[Start of Attachment]

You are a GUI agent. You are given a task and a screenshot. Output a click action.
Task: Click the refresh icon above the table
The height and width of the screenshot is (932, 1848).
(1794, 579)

[End of Attachment]
[Start of Attachment]

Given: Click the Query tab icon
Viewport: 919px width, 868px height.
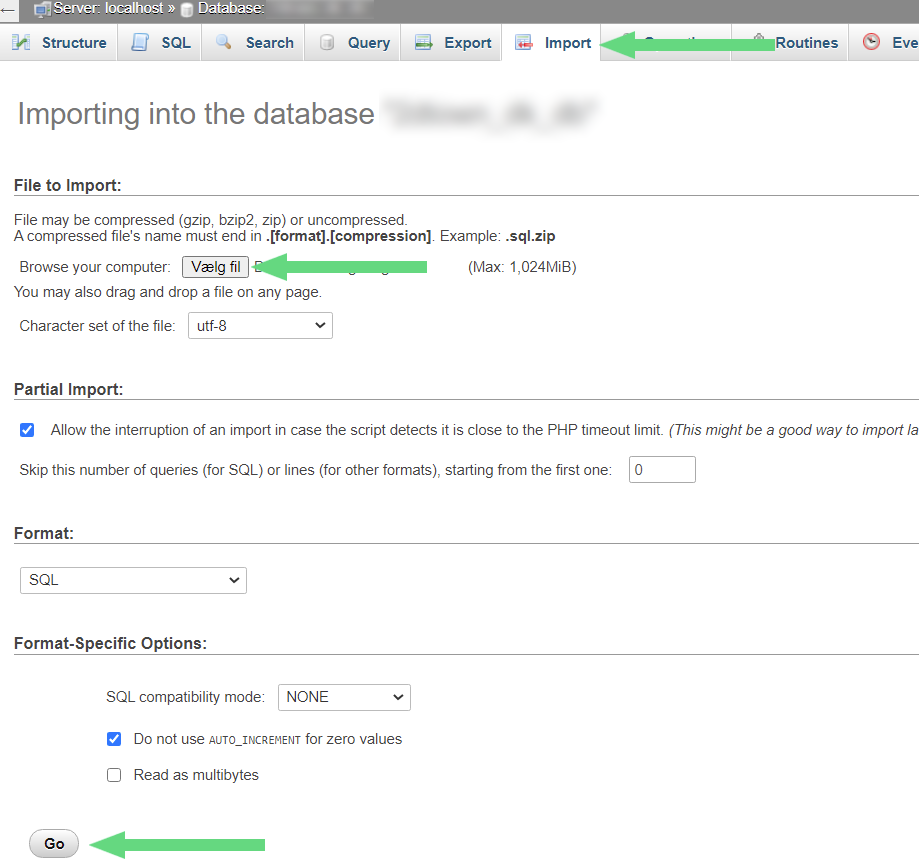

[End of Attachment]

• EXERCISE: The count of lines above that include the string "icon" is the sole expected answer.

• ANSWER FOR THE TASK: 2